--- TASK TO COMPLETE ---
The complete set of records below must be repeated precisely as given.

--- Data records ---
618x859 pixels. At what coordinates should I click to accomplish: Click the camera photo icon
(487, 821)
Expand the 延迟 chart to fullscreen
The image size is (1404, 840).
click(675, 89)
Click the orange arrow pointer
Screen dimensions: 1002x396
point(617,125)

--- RESPONSE AREA ---
618x859 pixels. At what coordinates should I click to accomplish: Click the camera photo icon
(487, 821)
Expand the 延迟 chart to fullscreen
The image size is (1404, 840).
click(675, 89)
Click the orange arrow pointer
Screen dimensions: 1002x396
point(617,125)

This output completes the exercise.